La mission du MIT Stephen A. Schwarzman College of Computing dont la structure organisationnelle initiale est en vigueur depuis janvier 2020 et prochainement doté d’un nouveau campus en 2023 est de répondre aux opportunités et aux défis de l'ère informatique - du matériel aux logiciels en passant par les algorithmes et l'intelligence artificielle - en transformant les capacités du monde universitaire dans trois domaines clés :

  • les domaines informatiques afin de soutenir la croissance et l'évolution rapides de l'informatique et des domaines informatiques de domaines connexes tels que le génie électrique, comme en témoigne notamment l'essor de l'intelligence artificielle ;
  • l'informatique interdisciplinaire pour faciliter la recherche productive et les collaborations pédagogiques entre l'informatique et d'autres domaines, plutôt que de mettre un domaine au service d'un autre ;
  • les aspects sociaux et éthiques du numérique afin de diriger le développement et les changements dans la recherche et l'enseignement universitaires, et informer efficacement les pratiques et les politiques de l'industrie et du gouvernement.

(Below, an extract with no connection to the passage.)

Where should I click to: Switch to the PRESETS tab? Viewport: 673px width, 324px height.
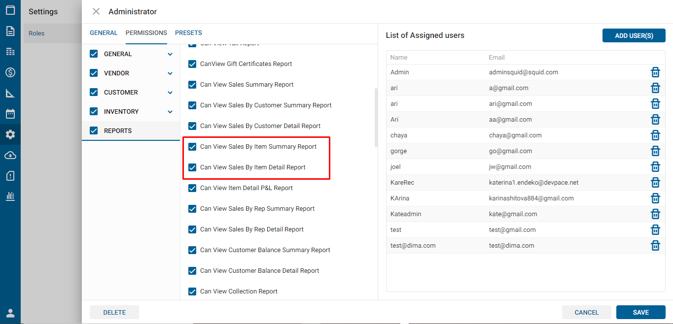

Ce nouveau collège du MIT a été créé non seulement pour offrir les dernières avancées en informatique et en IA, mais aussi pour faire découvrir la puissance de l'informatique et de l'intelligence artificielle dans tous les domaines d'études sur le campus, tout en veillant à ce que l'avenir du numérique soit façonné par les connaissances d'autres disciplines. Il s’agit de former les étudiants de toutes les disciplines pour qu'ils soient « bilingues », afin qu'ils puissent utiliser et développer de manière responsable les technologies numériques. Pour ce faire, cinquante professeurs situés à la fois au sein du collège et partagés avec d'autres départements universitaires du MIT ont été recrutés. Ce nouveau collège devrait donc fournir une structure pour l'éducation, la recherche et l'innovation collaboratives en informatique dans toutes les écoles du MIT et transformer l'éducation et la recherche en considérations sociétales, de politique publique et éthiques liées à l'informatique.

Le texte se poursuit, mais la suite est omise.